8 – Brasil, mega exportador de carne e genética
Nos próximos vinte anos o Brasil irá ocupar espaço cada vez mais relevante no mercado de carne e de genética bovina. Os avanços oriundos da introdução de biotecnologias e o amplo esforço de toda a cadeia em termos de produção sustentável, bem-estar animal e qualidade de carne criarão a base para tal crescimento. O país se destacará na exportação de genética, de animais vivos para abate, de cortes de carne e de subprodutos, atingindo, tanto mercados emergentes, como sofisticados. Consequentemente, as exportações de carne bovina terão maior expressividade, deixando de representar 20% das vendas de produtos cárneos e podendo atingir um montante maior do total comercializado nesse segmento, mesmo em um cenário de crescimento do consumo interno de carne bovina.
9 – Digital transformando toda a cadeia produtiva
A onda digital irá impactar toda cadeia produtiva da carne bovina. A maior transformação será no processo de distribuição, seja de insumos, gado ou da carne. Parte de intermediários serão ceifados do sistema. A relevância da qualidade e sustentabilidade crescerá via interação digital com o consumidor final. Nas propriedades, a gestão chegará a outro patamar com muita tecnologia embarcada, o que possibilitará eliminação de gargalos da produção. O mesmo fenômeno ocorrerá nos frigoríficos, onde robôs irão mudar a forma de processamento, impactando nos custos, na produtividade industrial e na qualidade do produto final.
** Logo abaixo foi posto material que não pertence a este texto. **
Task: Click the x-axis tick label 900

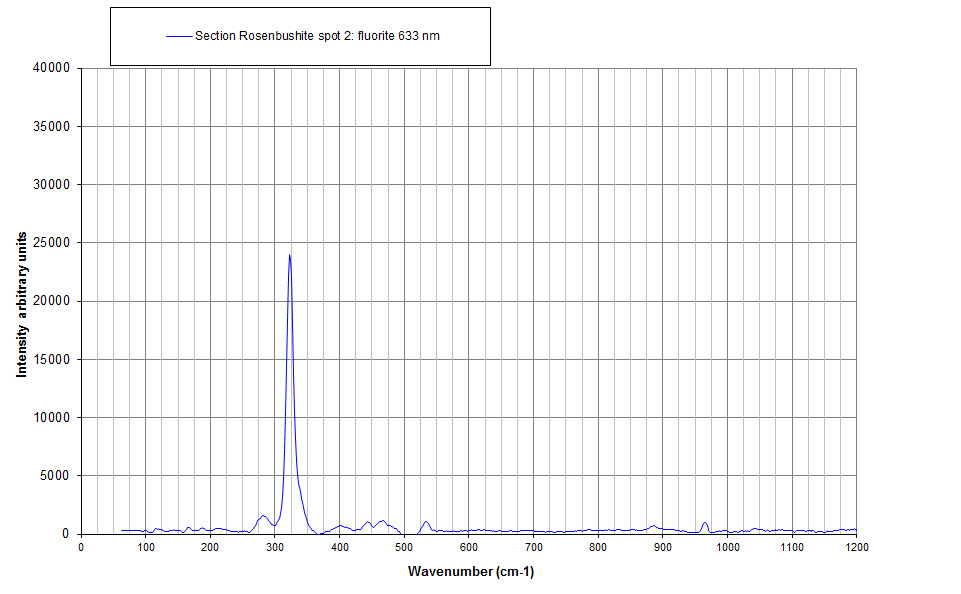Action: point(662,548)
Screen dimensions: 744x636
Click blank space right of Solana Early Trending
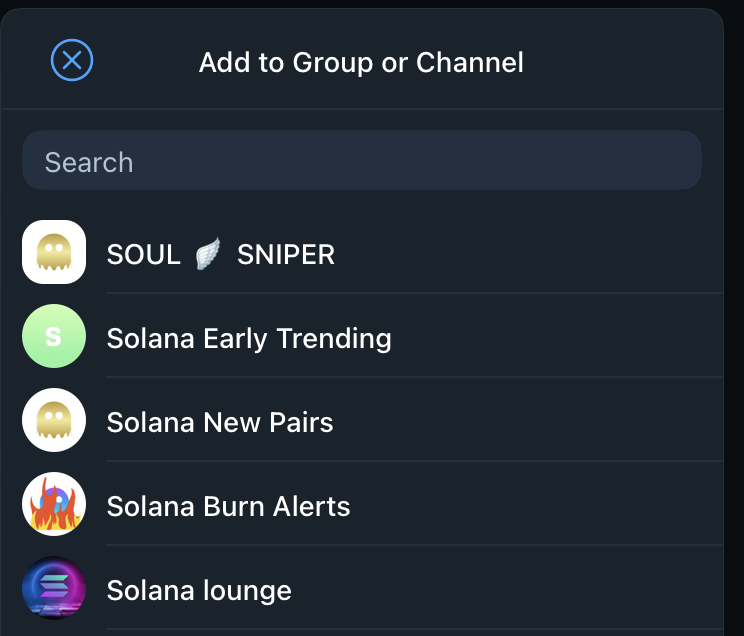(560, 338)
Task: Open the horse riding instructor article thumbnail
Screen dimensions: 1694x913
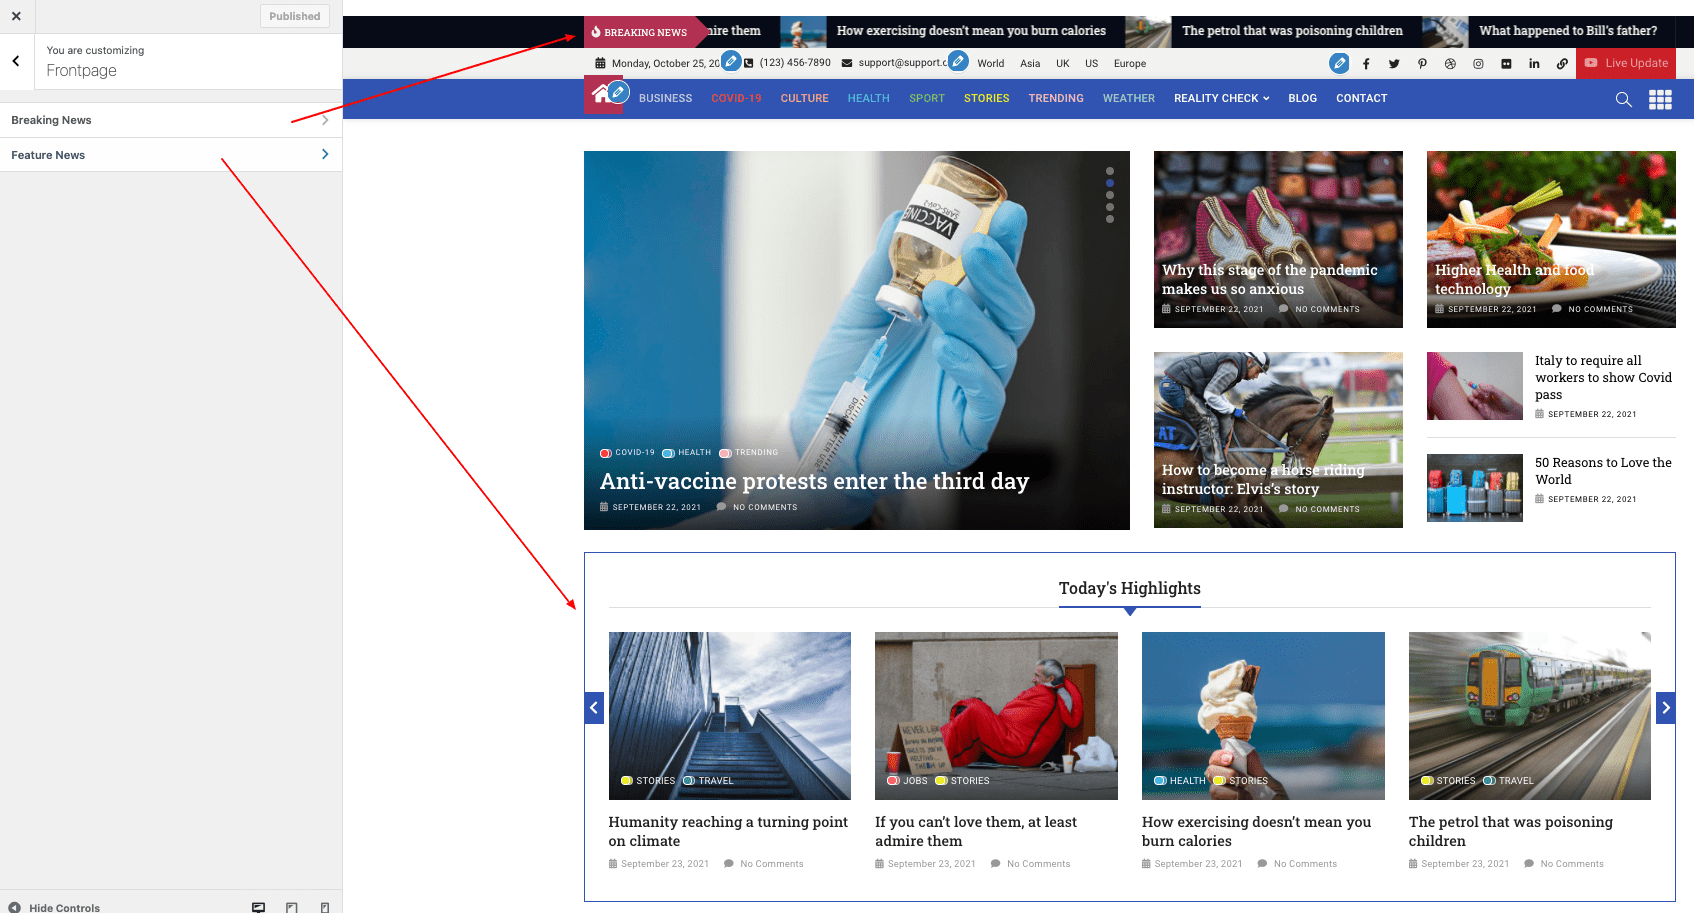Action: click(1277, 439)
10 – Apagão de mão de obra
Uma proporção de 84% da população brasileira já é urbana no Brasil. Essa tendência se acentuará. A forte injeção de automação irá reduzir esse impacto e alterará o perfil de pessoas necessárias na atividade. O maior desafio será qualitativo. Os enormes avanços tecnológicos, como a IoT, a maior complexidade do manejo, na busca de saltos produtivos, como a introdução crescente da ILPF, e o foco em gestão, exigirão profissionais capacitados e raros na pecuária.